The HPTN Modelling Plenary was moderated by Dr. Deborah Donnell, and featured Drs. Marie-Claude Boily (the leader of the HPTN Modelling Center), Kate Mitchell, and Dobromir Dimitrov as speakers. Speakers discussed the application of mathematical modelling in evaluating the long term impacts of potential interventions. For example, the HPTN 078 study assessed linkage to care of men who have sex with men (MSM) in the cities of Baltimore, Atlanta, Birmingham, and Boston. Mathematical modelling was utilized in the early stages for protocol design, during the study for model development and data analysis, and in the aftermath to predict the final impact of the interventions on HIV incidence. I found the breadth of data that the Center used astounding; hundreds of variables were taken into account when making predictions. This really allowed the researchers to make judgements based on data received at the individual level, personalizing the prevention process and tailoring the outcomes to the patient. 

As a statistics student, the HPTN Statistical Plenary was of particular interest to me.

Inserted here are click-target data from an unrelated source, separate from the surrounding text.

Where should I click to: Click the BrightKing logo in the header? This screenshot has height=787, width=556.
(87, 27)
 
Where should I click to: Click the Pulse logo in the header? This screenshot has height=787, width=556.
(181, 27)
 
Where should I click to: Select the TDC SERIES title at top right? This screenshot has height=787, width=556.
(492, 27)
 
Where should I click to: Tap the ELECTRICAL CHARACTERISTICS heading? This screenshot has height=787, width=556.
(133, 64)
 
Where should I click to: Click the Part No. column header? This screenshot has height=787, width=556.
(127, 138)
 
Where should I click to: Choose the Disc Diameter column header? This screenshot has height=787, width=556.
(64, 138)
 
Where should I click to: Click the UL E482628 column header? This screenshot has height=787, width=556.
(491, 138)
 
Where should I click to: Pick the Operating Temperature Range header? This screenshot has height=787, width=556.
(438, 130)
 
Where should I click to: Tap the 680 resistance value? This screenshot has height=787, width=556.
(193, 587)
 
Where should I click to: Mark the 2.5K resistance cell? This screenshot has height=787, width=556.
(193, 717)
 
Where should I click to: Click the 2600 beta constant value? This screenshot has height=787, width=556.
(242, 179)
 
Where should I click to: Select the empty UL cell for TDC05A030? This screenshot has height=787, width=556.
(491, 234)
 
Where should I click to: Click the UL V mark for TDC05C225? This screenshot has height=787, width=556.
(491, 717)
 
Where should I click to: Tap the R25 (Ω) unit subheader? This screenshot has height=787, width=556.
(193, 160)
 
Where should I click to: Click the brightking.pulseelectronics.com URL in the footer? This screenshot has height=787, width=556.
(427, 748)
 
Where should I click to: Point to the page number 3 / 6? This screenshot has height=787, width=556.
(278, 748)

It featured Drs. James Hughes, Brett Hanscom, and Ying Qing Chen as presenters. Surprisingly, the talks were quite accessible, not requiring a comprehensive knowledge of the subject matter to understand. Dr. Hughes presented methods for correcting data for underreported behavior, specifically the development of the Underreporting Correction Factor (UCF). This metric would serve to improve estimates of prevalence of risky/stigmatized behavior. I thought it was fascinating how simple probability could be applied to something so nuanced as human behavior. The speakers also discussed the statistical and logistical issues of the Cabotegravir trials. Cabotegravir is a long acting injectable HIV prevention method. However, the existing standard of care – daily oral antiretroviral treatment – is extremely effective. Therefore, the Cabotegravir trials must be run as non-inferiority trials, which present some complications when the non-inferiority margin is dependent on control group adherence. Dr. Hanscom discussed the use of regression of existing data to determine non-inferiority margins for target populations with certain adherence levels.

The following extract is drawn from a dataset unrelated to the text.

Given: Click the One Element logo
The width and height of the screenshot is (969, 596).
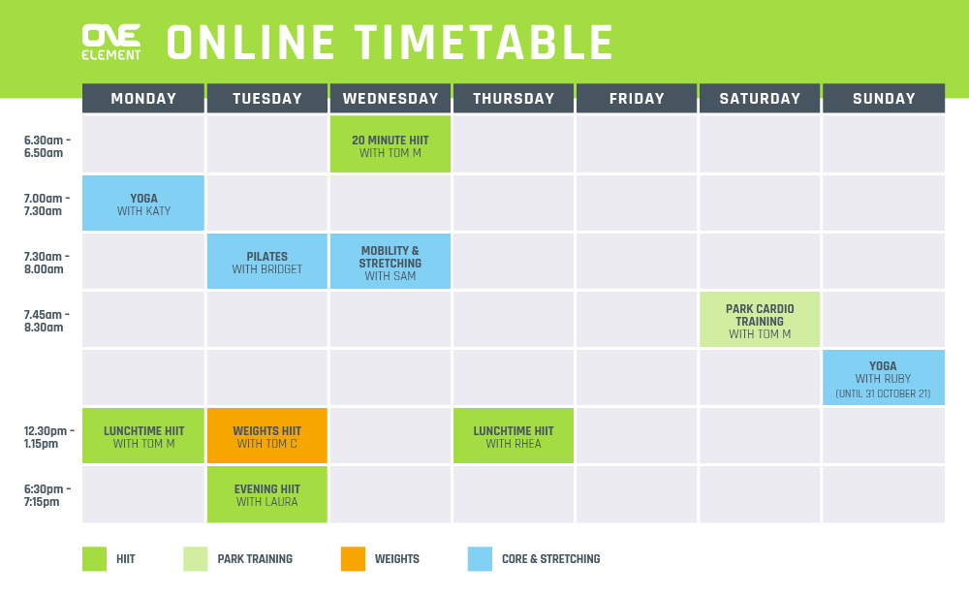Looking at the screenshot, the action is click(x=111, y=42).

The large HPTN PrEP Plenary, moderated by Dr. Sinead Delany-Moretlwe and Dr. Kenneth Mayer, gave a chance for researchers to present findings and updates on HPTN studies. Much of the research focused on adherence and implementation of interventions. The focus on this social aspect of HIV prevention is becoming more common as researchers are realizing that getting people to take medicine is just as hard, if not more so, than developing the drug. Another topic that stood out to me was the use of monoclonal antibodies for prevention (vaccine). Study design for antibody trials is difficult because oral PrEP is so effective. However, if the research proves fruitful, it would dramatically change the landscape of HIV research. There have already been waves of advancement in the field, from the first antiretroviral, to the use of antiretrovirals as prevention. Validation of monoclonal antibodies as a vaccine would no doubt be the next huge step if it were to happen. 

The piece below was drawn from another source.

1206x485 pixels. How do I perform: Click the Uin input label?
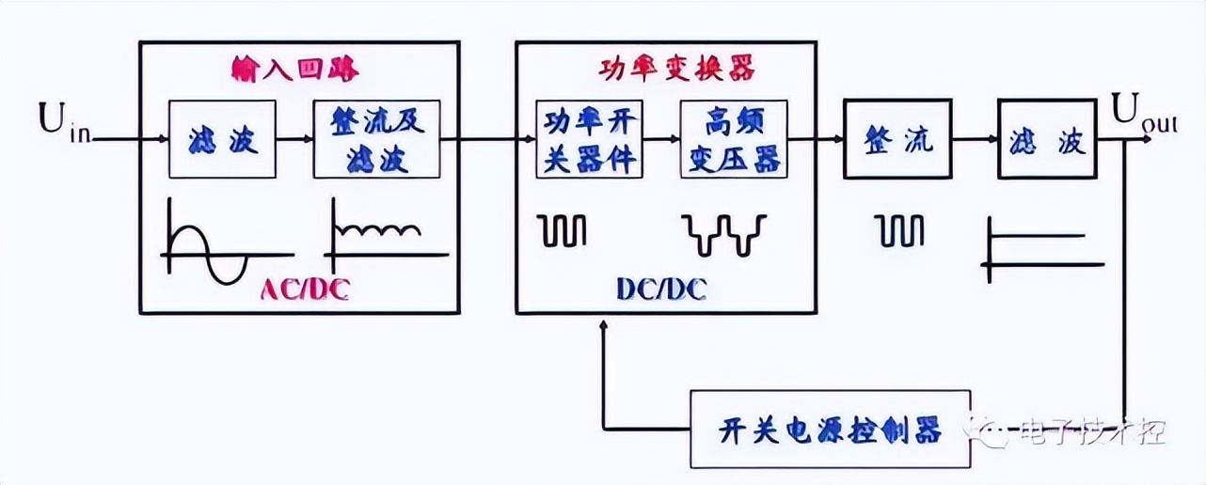64,123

During discussion, the panel drew attention towards incorporating adolescents into clinical trials, as this is quickly becoming the most affected demographic. I think it is impressive how the prevention community is able to identify and target different demographics; the prevention process is truly both dynamic and proactive, as clinicians must go out and actively seek patients to test and treat. The community works tirelessly to ensure that treatment is optimal and widespread.